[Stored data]
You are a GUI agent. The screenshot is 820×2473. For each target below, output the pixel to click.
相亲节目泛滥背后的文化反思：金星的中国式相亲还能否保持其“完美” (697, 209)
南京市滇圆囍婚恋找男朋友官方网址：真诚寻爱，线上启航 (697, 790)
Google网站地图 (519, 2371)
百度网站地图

Problem statement — Retype the data in full, exactly.

Answer to this problem —
You are a GUI agent. The screenshot is 820×2473. For each target below, output the pixel to click.
相亲节目泛滥背后的文化反思：金星的中国式相亲还能否保持其“完美” (697, 209)
南京市滇圆囍婚恋找男朋友官方网址：真诚寻爱，线上启航 (697, 790)
Google网站地图 (519, 2371)
百度网站地图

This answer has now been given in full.